Ohh, I'd vote for that!








(If they would televise them...







)

I am a little biased though as I spent 4 years in the Michigan Band...


----------



## rdvholtwood (Sep 18, 2008)

Nathan said:


> For me this will be the only reason I need not to watch the Half time show. I say cut the big name "artists" and invite the best college marching bands out... now that would be a show worth watching & paying for.


Ohh, I'd vote for that!








(If they would televise them...







)

I am a little biased though as I spent 4 years in the Michigan Band...
[/quote]

....that would be nice, but, don't think that will happen!


----------



## campfirenut (Aug 9, 2006)

Oregon_Camper said:


> Will focus on Pro's later....now its all about COLLEGE FOOTBALL!!!!


The only college game I'm interested in now is the Army/Navy game.

GO NAVY.

Bob


----------



## Y-Guy (Jan 30, 2004)

Nathan said:


> I am a little biased though as I spent 4 years in the Michigan Band...


Never played in the band, but Football and Marching Bands just go together. I find it sad they break away from college games to yak instead of showing the bands.

For that matter put out of the the armed forces marching bands during half time... that would be a great show. Oh well.


----------



## 7heaven (Jun 4, 2005)

Oregon_Camper said:


> Will focus on Pro's later....now its all about COLLEGE FOOTBALL!!!!


Ditto x 2


----------



## mikenkristipa (May 11, 2008)

As far as the Pros go: Dolphins from last to first. (Realistically - Steelers against the Giants)

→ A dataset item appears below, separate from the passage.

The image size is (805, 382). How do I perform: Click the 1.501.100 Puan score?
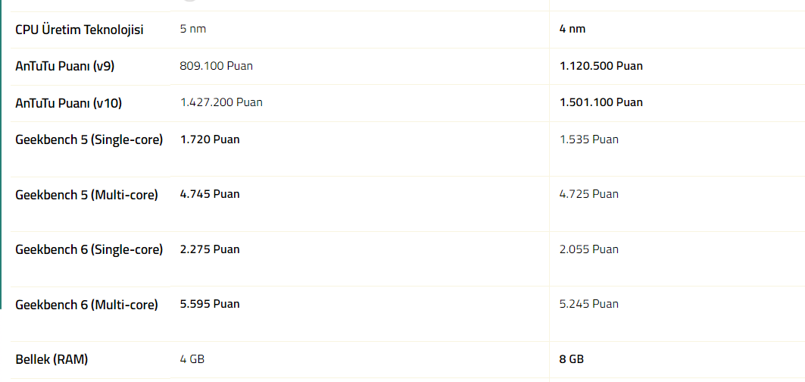601,102

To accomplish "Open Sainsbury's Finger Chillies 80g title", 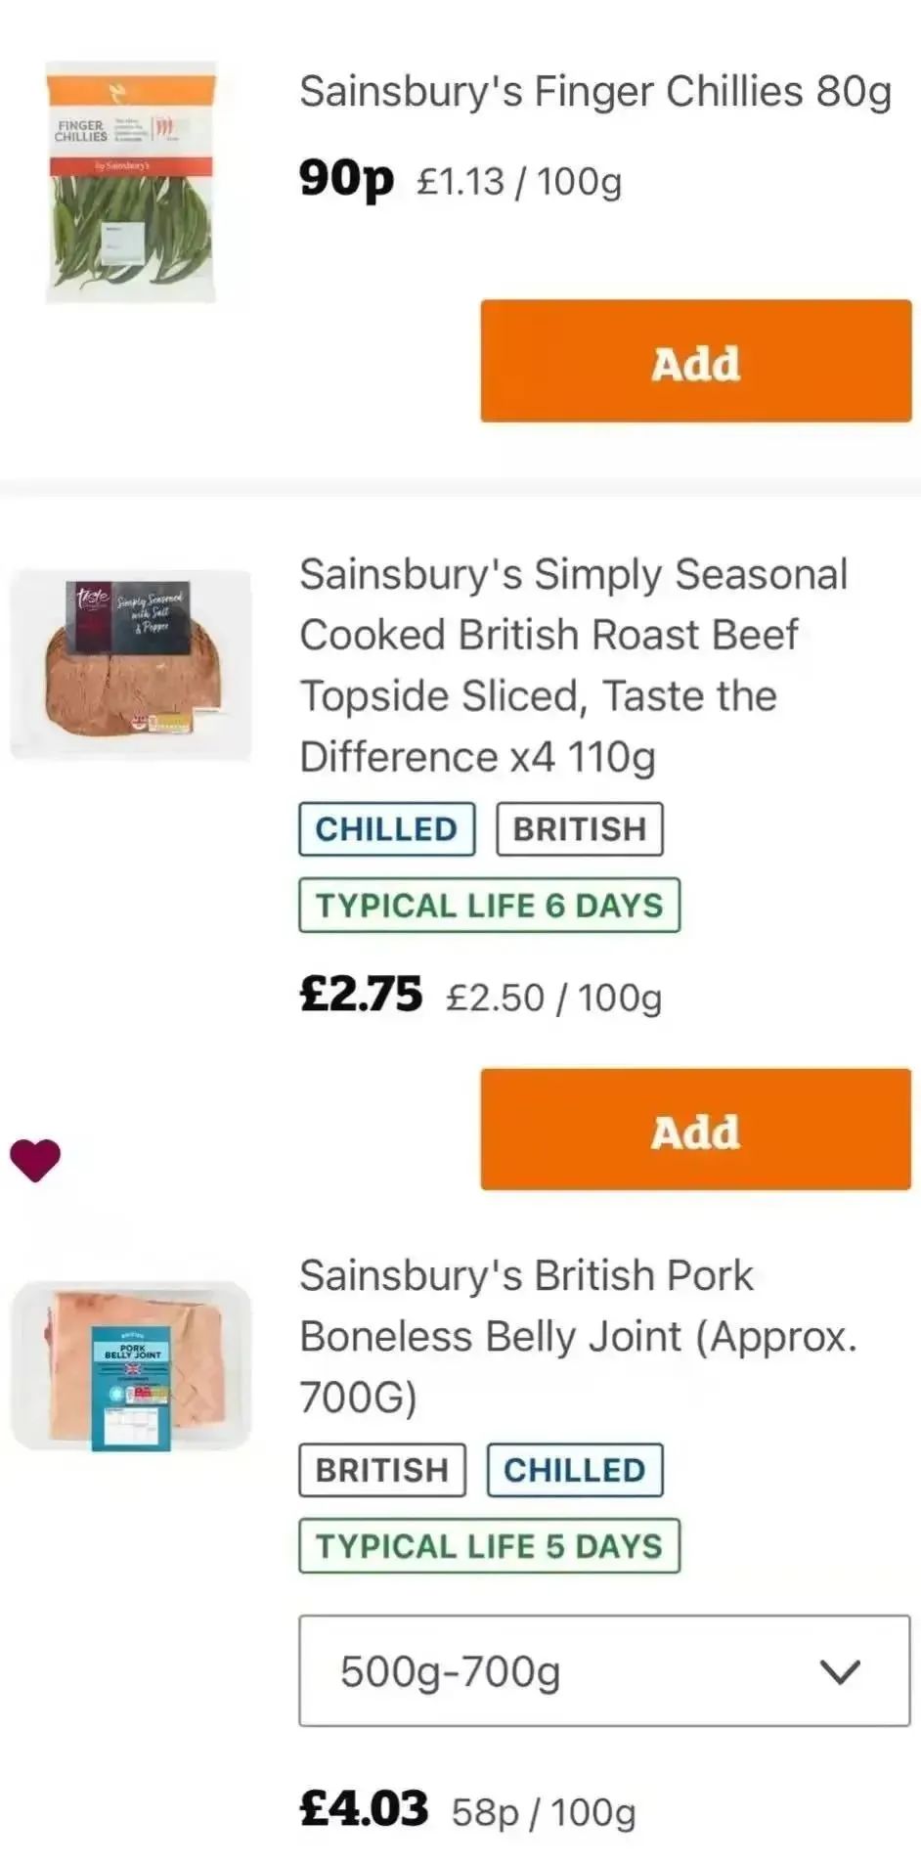I will coord(595,92).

As far as the College game: There is no place on earth on a Fall Saturday that I would rather be than with 110,000 of my closest friends at Beaver Stadium in State College, PA. That show (win or lose) beats the heck out of any Pro game.

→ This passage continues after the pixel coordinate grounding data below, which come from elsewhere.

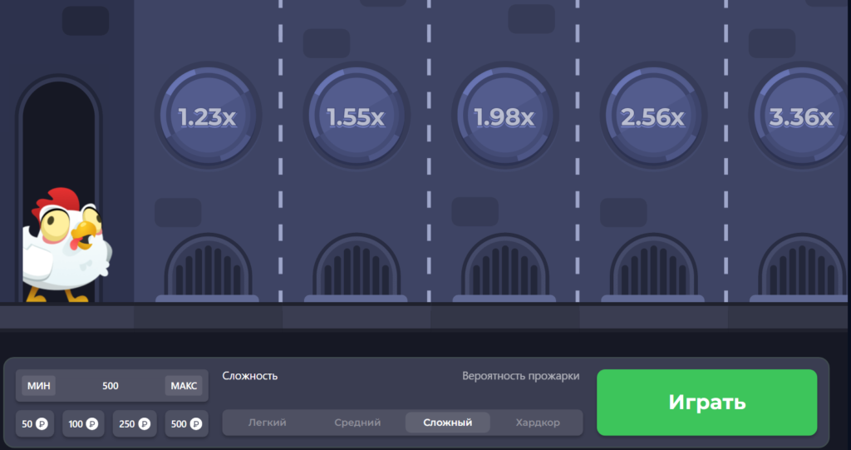851x450 pixels.
Task: Click the 2.56x multiplier manhole cover
Action: click(x=652, y=116)
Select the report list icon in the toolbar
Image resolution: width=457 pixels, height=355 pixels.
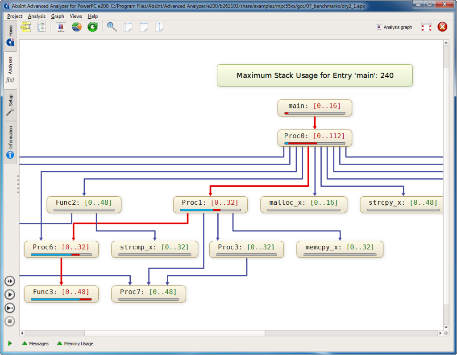pos(42,27)
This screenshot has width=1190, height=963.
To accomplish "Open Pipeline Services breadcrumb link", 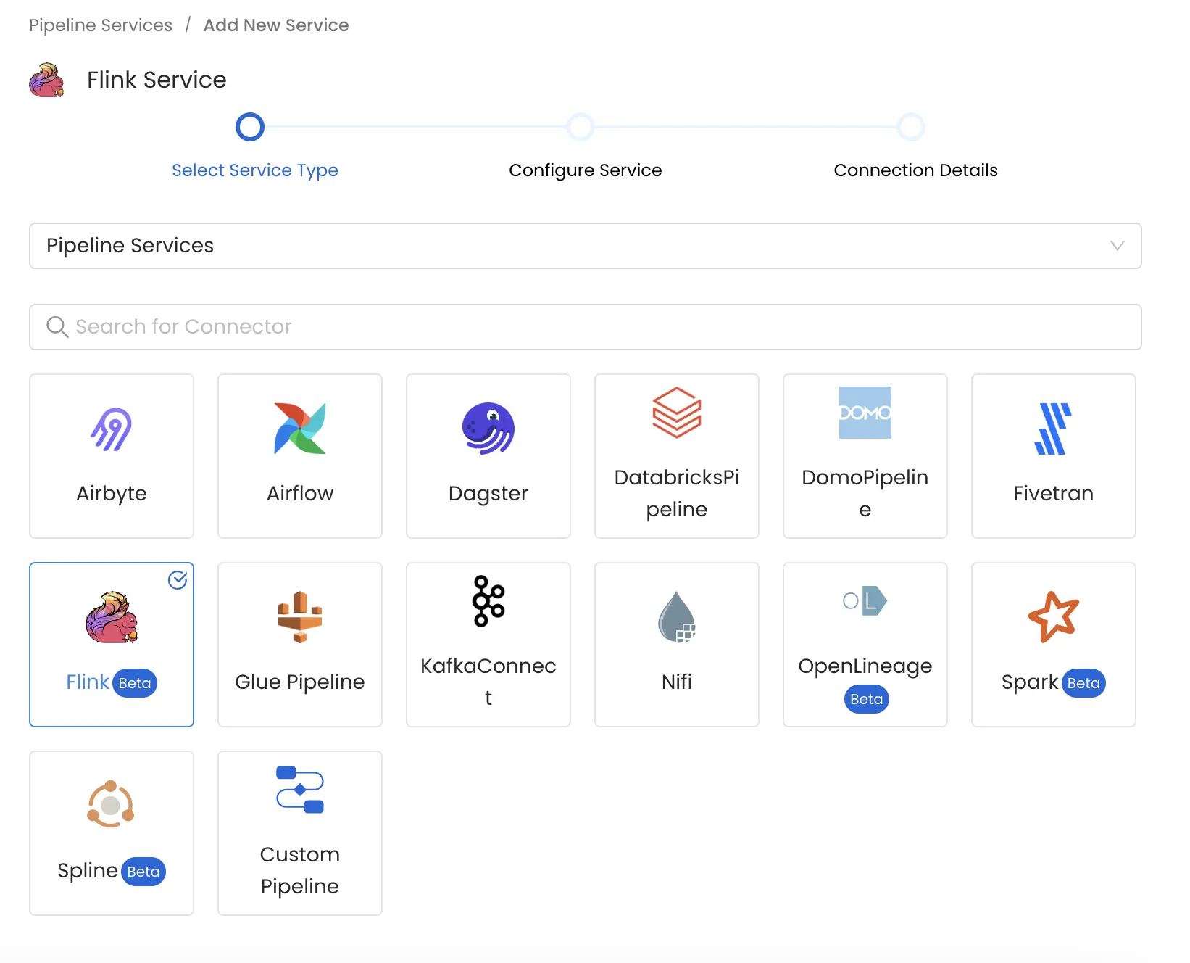I will click(101, 25).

Lets go state!.......Beat USC (hopefully that is who they will play in the Rose, they already trashed OSU)


----------



## rdvholtwood (Sep 18, 2008)

mikenkristipa said:


> As far as the Pros go: Dolphins from last to first. (Realistically - Steelers against the Giants)
> 
> As far as the College game: There is no place on earth on a Fall Saturday that I would rather be than with 110,000 of my closest friends at Beaver Stadium in State College, PA. That show (win or lose) beats the heck out of any Pro game.
> 
> Lets go state!.......Beat USC (hopefully that is who they will play in the Rose, they already trashed OSU)


I am with you at Beaver Stadium (PSU Alum) - Have you tailgated there at all? Maybe this next season??


----------



## mikenkristipa (May 11, 2008)

Didn't miss a game from 89 to 94 - however have only been to a handful in the past 10 years. Yes sounds like a good Outback experience.

Mike


----------



## 56realtor (Nov 5, 2008)

campfirenut said:


> To all you football fanatics, who's your pick to win the superbowl?
> 
> I'm a ravens fan but my pick would be a repeat for the Giants. It is my pleasure to say the Giants will win


----------



## mmblantz (Jul 1, 2007)

Was hopefull for my Redskins until they lost last 3 out of 4. Now it's just game by game and haope Jim Zorn can get ast Ravens tomorrow night. ----Mike


----------



## campfirenut (Aug 9, 2006)

mmblantz said:


> Was hopefull for my Redskins until they lost last 3 out of 4. Now it's just game by game and haope Jim Zorn can get ast Ravens tomorrow night. ----Mike


LOL, should be a good game.

Bob


----------



## rdvholtwood (Sep 18, 2008)

campfirenut said:


> Will focus on Pro's later....now its all about COLLEGE FOOTBALL!!!!


The only college game I'm interested in now is the Army/Navy game.

GO NAVY.

Bob

[/quote]

I guess your happy with the results!!


----------



## campfirenut (Aug 9, 2006)

rdvholtwood said:


> Will focus on Pro's later....now its all about COLLEGE FOOTBALL!!!!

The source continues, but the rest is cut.